*What you will do*: Could you please repeat all of the entries exactly as written?

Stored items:
■ ■ ■ ■ ■ ■ ■
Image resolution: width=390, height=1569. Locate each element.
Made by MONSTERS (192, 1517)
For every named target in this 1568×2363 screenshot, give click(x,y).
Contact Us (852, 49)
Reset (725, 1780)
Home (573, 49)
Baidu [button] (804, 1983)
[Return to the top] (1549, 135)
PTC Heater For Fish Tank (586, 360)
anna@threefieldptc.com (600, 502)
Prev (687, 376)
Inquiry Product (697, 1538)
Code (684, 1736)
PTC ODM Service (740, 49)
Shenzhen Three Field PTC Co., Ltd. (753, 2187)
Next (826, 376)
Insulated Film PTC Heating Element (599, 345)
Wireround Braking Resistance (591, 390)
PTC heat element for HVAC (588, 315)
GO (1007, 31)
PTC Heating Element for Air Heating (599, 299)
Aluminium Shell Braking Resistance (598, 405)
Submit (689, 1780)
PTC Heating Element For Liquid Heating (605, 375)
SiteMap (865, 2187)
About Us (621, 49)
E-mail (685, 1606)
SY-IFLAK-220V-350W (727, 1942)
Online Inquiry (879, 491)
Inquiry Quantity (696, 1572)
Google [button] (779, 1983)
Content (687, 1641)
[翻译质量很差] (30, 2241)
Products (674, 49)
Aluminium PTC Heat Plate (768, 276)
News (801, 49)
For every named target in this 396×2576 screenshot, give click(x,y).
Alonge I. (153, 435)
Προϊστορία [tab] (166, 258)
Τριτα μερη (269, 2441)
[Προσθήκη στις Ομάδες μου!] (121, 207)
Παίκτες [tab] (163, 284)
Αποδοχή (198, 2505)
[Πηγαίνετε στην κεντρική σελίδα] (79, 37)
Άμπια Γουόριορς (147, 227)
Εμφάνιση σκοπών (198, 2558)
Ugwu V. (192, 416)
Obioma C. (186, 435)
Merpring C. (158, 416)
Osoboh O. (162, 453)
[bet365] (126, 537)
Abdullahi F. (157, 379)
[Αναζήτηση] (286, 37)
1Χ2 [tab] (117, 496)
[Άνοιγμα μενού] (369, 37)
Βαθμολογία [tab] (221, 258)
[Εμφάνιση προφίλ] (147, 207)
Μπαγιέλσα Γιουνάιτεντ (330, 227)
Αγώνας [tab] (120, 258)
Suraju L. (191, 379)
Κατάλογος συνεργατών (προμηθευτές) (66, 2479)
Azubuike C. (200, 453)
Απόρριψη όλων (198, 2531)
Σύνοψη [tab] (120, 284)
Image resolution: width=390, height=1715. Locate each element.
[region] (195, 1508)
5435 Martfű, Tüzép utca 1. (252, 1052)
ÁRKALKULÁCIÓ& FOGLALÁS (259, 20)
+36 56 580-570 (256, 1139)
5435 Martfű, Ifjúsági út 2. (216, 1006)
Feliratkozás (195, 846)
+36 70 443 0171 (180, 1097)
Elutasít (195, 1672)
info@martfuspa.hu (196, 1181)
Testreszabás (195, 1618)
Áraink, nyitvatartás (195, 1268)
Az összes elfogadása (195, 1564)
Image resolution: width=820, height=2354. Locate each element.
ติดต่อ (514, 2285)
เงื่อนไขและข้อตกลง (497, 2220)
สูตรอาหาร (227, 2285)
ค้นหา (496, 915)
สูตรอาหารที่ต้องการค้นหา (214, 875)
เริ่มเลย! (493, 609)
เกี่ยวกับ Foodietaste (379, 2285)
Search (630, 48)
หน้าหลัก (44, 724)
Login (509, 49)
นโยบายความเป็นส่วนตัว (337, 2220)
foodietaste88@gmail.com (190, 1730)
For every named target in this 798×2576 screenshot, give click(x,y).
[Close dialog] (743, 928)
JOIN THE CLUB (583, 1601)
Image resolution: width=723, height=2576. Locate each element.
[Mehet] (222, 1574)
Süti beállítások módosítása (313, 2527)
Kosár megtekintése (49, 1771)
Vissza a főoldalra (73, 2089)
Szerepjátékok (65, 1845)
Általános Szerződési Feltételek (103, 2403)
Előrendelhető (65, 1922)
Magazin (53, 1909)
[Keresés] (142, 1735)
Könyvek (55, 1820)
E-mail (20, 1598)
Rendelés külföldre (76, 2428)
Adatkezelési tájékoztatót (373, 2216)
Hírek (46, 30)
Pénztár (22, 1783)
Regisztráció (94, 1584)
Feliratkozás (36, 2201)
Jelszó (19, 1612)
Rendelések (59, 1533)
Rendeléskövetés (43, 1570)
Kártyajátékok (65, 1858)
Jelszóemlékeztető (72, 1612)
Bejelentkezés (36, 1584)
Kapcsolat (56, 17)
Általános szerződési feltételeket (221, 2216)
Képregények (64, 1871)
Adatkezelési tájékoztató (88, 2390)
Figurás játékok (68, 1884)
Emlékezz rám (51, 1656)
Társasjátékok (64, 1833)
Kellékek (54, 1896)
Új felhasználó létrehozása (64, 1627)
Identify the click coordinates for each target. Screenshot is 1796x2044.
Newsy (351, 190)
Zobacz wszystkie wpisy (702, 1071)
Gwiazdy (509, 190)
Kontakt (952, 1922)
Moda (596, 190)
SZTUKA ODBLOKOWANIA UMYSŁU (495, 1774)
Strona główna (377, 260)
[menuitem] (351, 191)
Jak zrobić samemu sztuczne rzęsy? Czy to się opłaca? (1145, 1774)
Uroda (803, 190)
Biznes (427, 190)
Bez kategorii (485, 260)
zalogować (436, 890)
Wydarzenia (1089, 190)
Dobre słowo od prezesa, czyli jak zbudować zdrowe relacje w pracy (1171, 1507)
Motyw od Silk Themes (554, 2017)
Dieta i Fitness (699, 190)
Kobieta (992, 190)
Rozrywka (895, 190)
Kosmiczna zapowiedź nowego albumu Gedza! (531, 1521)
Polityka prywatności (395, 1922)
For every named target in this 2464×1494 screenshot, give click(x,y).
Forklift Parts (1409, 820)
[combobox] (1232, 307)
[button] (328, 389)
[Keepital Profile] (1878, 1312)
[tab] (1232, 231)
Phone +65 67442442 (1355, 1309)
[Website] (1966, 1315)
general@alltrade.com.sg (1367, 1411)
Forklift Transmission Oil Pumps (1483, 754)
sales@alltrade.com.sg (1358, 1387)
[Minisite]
■ ■ ■ ■ ■ ■ ■
*Result of the exercise*:
Image resolution: width=390, height=1569. Locate each element.
Made by MONSTERS (192, 1517)
For every named target in this 1568×2363 screenshot, give click(x,y).
Contact Us (852, 49)
Reset (725, 1780)
Home (573, 49)
Baidu [button] (804, 1983)
[Return to the top] (1549, 135)
PTC Heater For Fish Tank (586, 360)
anna@threefieldptc.com (600, 502)
Prev (687, 376)
Inquiry Product (697, 1538)
Code (684, 1736)
PTC ODM Service (740, 49)
Shenzhen Three Field PTC Co., Ltd. (753, 2187)
Next (826, 376)
Insulated Film PTC Heating Element (599, 345)
Wireround Braking Resistance (591, 390)
PTC heat element for HVAC (588, 315)
GO (1007, 31)
PTC Heating Element for Air Heating (599, 299)
Aluminium Shell Braking Resistance (598, 405)
Submit (689, 1780)
PTC Heating Element For Liquid Heating (605, 375)
SiteMap (865, 2187)
About Us (621, 49)
E-mail (685, 1606)
SY-IFLAK-220V-350W (727, 1942)
Online Inquiry (879, 491)
Inquiry Quantity (696, 1572)
Google [button] (779, 1983)
Content (687, 1641)
[翻译质量很差] (30, 2241)
Products (674, 49)
Aluminium PTC Heat Plate (768, 276)
News (801, 49)
For every named target in this 396×2576 screenshot, give click(x,y).
Alonge I. (153, 435)
Προϊστορία [tab] (166, 258)
Τριτα μερη (269, 2441)
[Προσθήκη στις Ομάδες μου!] (121, 207)
Παίκτες [tab] (163, 284)
Αποδοχή (198, 2505)
[Πηγαίνετε στην κεντρική σελίδα] (79, 37)
Άμπια Γουόριορς (147, 227)
Εμφάνιση σκοπών (198, 2558)
Ugwu V. (192, 416)
Obioma C. (186, 435)
Merpring C. (158, 416)
Osoboh O. (162, 453)
[bet365] (126, 537)
Abdullahi F. (157, 379)
[Αναζήτηση] (286, 37)
1Χ2 [tab] (117, 496)
[Άνοιγμα μενού] (369, 37)
Βαθμολογία [tab] (221, 258)
[Εμφάνιση προφίλ] (147, 207)
Μπαγιέλσα Γιουνάιτεντ (330, 227)
Αγώνας [tab] (120, 258)
Suraju L. (191, 379)
Κατάλογος συνεργατών (προμηθευτές) (66, 2479)
Azubuike C. (200, 453)
Απόρριψη όλων (198, 2531)
Σύνοψη [tab] (120, 284)
Image resolution: width=390, height=1715. Locate each element.
[region] (195, 1508)
5435 Martfű, Tüzép utca 1. (252, 1052)
ÁRKALKULÁCIÓ& FOGLALÁS (259, 20)
+36 56 580-570 (256, 1139)
5435 Martfű, Ifjúsági út 2. (216, 1006)
Feliratkozás (195, 846)
+36 70 443 0171 (180, 1097)
Elutasít (195, 1672)
info@martfuspa.hu (196, 1181)
Testreszabás (195, 1618)
Áraink, nyitvatartás (195, 1268)
Az összes elfogadása (195, 1564)
Image resolution: width=820, height=2354. Locate each element.
ติดต่อ (514, 2285)
เงื่อนไขและข้อตกลง (497, 2220)
สูตรอาหาร (227, 2285)
ค้นหา (496, 915)
สูตรอาหารที่ต้องการค้นหา (214, 875)
เริ่มเลย! (493, 609)
เกี่ยวกับ Foodietaste (379, 2285)
Search (630, 48)
หน้าหลัก (44, 724)
Login (509, 49)
นโยบายความเป็นส่วนตัว (337, 2220)
foodietaste88@gmail.com (190, 1730)
For every named target in this 798×2576 screenshot, give click(x,y).
[Close dialog] (743, 928)
JOIN THE CLUB (583, 1601)
Image resolution: width=723, height=2576. Locate each element.
[Mehet] (222, 1574)
Süti beállítások módosítása (313, 2527)
Kosár megtekintése (49, 1771)
Vissza a főoldalra (73, 2089)
Szerepjátékok (65, 1845)
Általános Szerződési Feltételek (103, 2403)
Előrendelhető (65, 1922)
Magazin (53, 1909)
[Keresés] (142, 1735)
Könyvek (55, 1820)
E-mail (20, 1598)
Rendelés külföldre (76, 2428)
Adatkezelési tájékoztatót (373, 2216)
Hírek (46, 30)
Pénztár (22, 1783)
Regisztráció (94, 1584)
Feliratkozás (36, 2201)
Jelszó (19, 1612)
Rendelések (59, 1533)
Rendeléskövetés (43, 1570)
Kártyajátékok (65, 1858)
Jelszóemlékeztető (72, 1612)
Bejelentkezés (36, 1584)
Kapcsolat (56, 17)
Általános szerződési feltételeket (221, 2216)
Képregények (64, 1871)
Adatkezelési tájékoztató (88, 2390)
Figurás játékok (68, 1884)
Emlékezz rám (51, 1656)
Társasjátékok (64, 1833)
Kellékek (54, 1896)
Új felhasználó létrehozása (64, 1627)
Identify the click coordinates for each target. Screenshot is 1796x2044.
Newsy (351, 190)
Zobacz wszystkie wpisy (702, 1071)
Gwiazdy (509, 190)
Kontakt (952, 1922)
Moda (596, 190)
SZTUKA ODBLOKOWANIA UMYSŁU (495, 1774)
Strona główna (377, 260)
[menuitem] (351, 191)
Jak zrobić samemu sztuczne rzęsy? Czy to się opłaca? (1145, 1774)
Uroda (803, 190)
Biznes (427, 190)
Bez kategorii (485, 260)
zalogować (436, 890)
Wydarzenia (1089, 190)
Dobre słowo od prezesa, czyli jak zbudować zdrowe relacje w pracy (1171, 1507)
Motyw od Silk Themes (554, 2017)
Dieta i Fitness (699, 190)
Kobieta (992, 190)
Rozrywka (895, 190)
Kosmiczna zapowiedź nowego albumu Gedza! (531, 1521)
Polityka prywatności (395, 1922)
For every named target in this 2464×1494 screenshot, give click(x,y).
Forklift Parts (1409, 820)
[combobox] (1232, 307)
[button] (328, 389)
[Keepital Profile] (1878, 1312)
[tab] (1232, 231)
Phone +65 67442442 (1355, 1309)
[Website] (1966, 1315)
general@alltrade.com.sg (1367, 1411)
Forklift Transmission Oil Pumps (1483, 754)
sales@alltrade.com.sg (1358, 1387)
[Minisite]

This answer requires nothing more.